Em
virtude do apurado nas Operações Zelotes e Lava Jato, o lobby
ressurge como pauta a ser analisada sobre ótica realista. A
exposição midiática de tais incidentes reforça confusão no
sentido de que a prática de defesa de interesses está
necessariamente vinculada à atividades ilícitas. Entende-se
descabido criminalizar a atividade de Lobby. A regulamentação da
matéria revela-se necessária, frente à inevitabilidade do problema
da ética corporativa, permeado pela fluidez que pontua o ato escuso
da defesa de interesses legítima.
Não comporta mais ao cidadão, a condição de simples espectador dos acontecimentos públicos. Existe oportuno clamor social por mecanismos saneadores das relações entre representantes políticos e grupos de pressão1. A democracia representativa com participação pelo voto é insuficiente neste norte. Tal molde de representação oficial, eleição periódica calcada no interesse comum, se mostra insatisfatório para abordar demandas complexas.
Neste
contexto, nota-se um amadurecimento das instituições democráticas,
onde a sociedade civil se organiza em grupos de atuação, a fim de
viabilizar representação e participação na construção de
políticas públicas e aprovação de projetos legislativos.

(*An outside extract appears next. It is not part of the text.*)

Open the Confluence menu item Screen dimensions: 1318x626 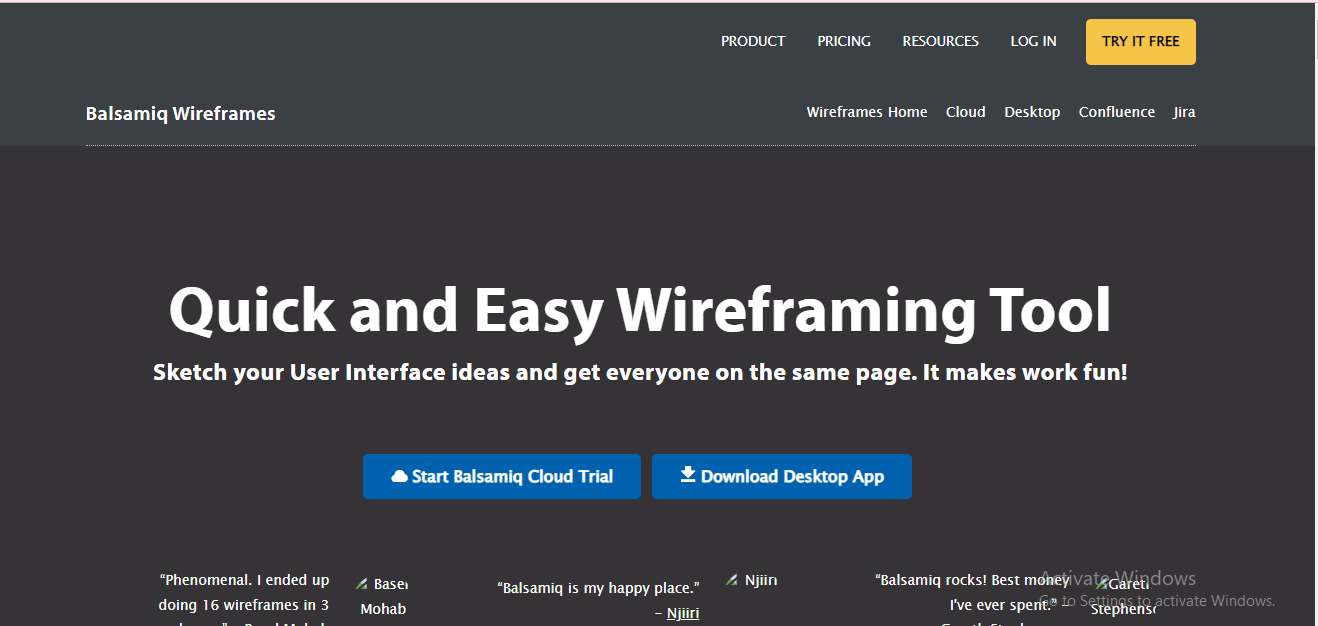tap(1116, 112)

Esses
grupos de pressão, configuram-se como atores políticos fundamentais
nos centros deliberativos(Meyer-Pflug, 2009), agregando ao sistema
institucional, a liberdade de associação e o pluralismo inerente à
coletividade.
Figura
então a atividade de lobby como agente facilitador da
representatividade de grupos de interesses civis ou empresariais que
necessitam de mediação política. O dicionário de política
organizado por Bobbio, Matteucci e Pasquino, designa lobby por: “O
processo por meio do qual os representantes dos grupos de interesses
levam ao conhecimento dos legisladores ou dos decision-makers os
desejos do seu grupo e é, portanto, uma transmissão de mensagens
aos decision-makers”.
Ressalta
o caráter informativo, rico em utilidade técnica da prática, o
cientista político Graziano ao considerar o lobby como representação
técnica e especializada de natureza diferente da representação não
especializada proporcionada pelos políticos eleitos. Para o autor:
“Embora o lobista represente interesses especiais, ele é o
detentor das informações e o portador de conhecimentos técnicos e
políticos especializados que se mostram não só úteis como às
vezes cruciais na definição da legislação e da regulamentação
administrativa”.
Depreende-se
então que o lobby lícito pode trazer contribuições, sobretudo
para os tomadores de decisão, pois estes se deparam com grande
variedade de temas sobre os quais necessitam deliberar nem sempre
munidos de informações suficientes para a tomada de decisões. Além
disso, as pautas da agenda decisória governamental têm se tornado
mais complexas, assim como a gama de interesses legítimos que devem
ser levados em conta.
O
lobby encontra suporte constitucional no art.1º, V, da Constituição,
a começar por instrumentalizar o pluralismo político. Também no
direito de petição ao ente público (art. 2º XXXIV, alínea a CF)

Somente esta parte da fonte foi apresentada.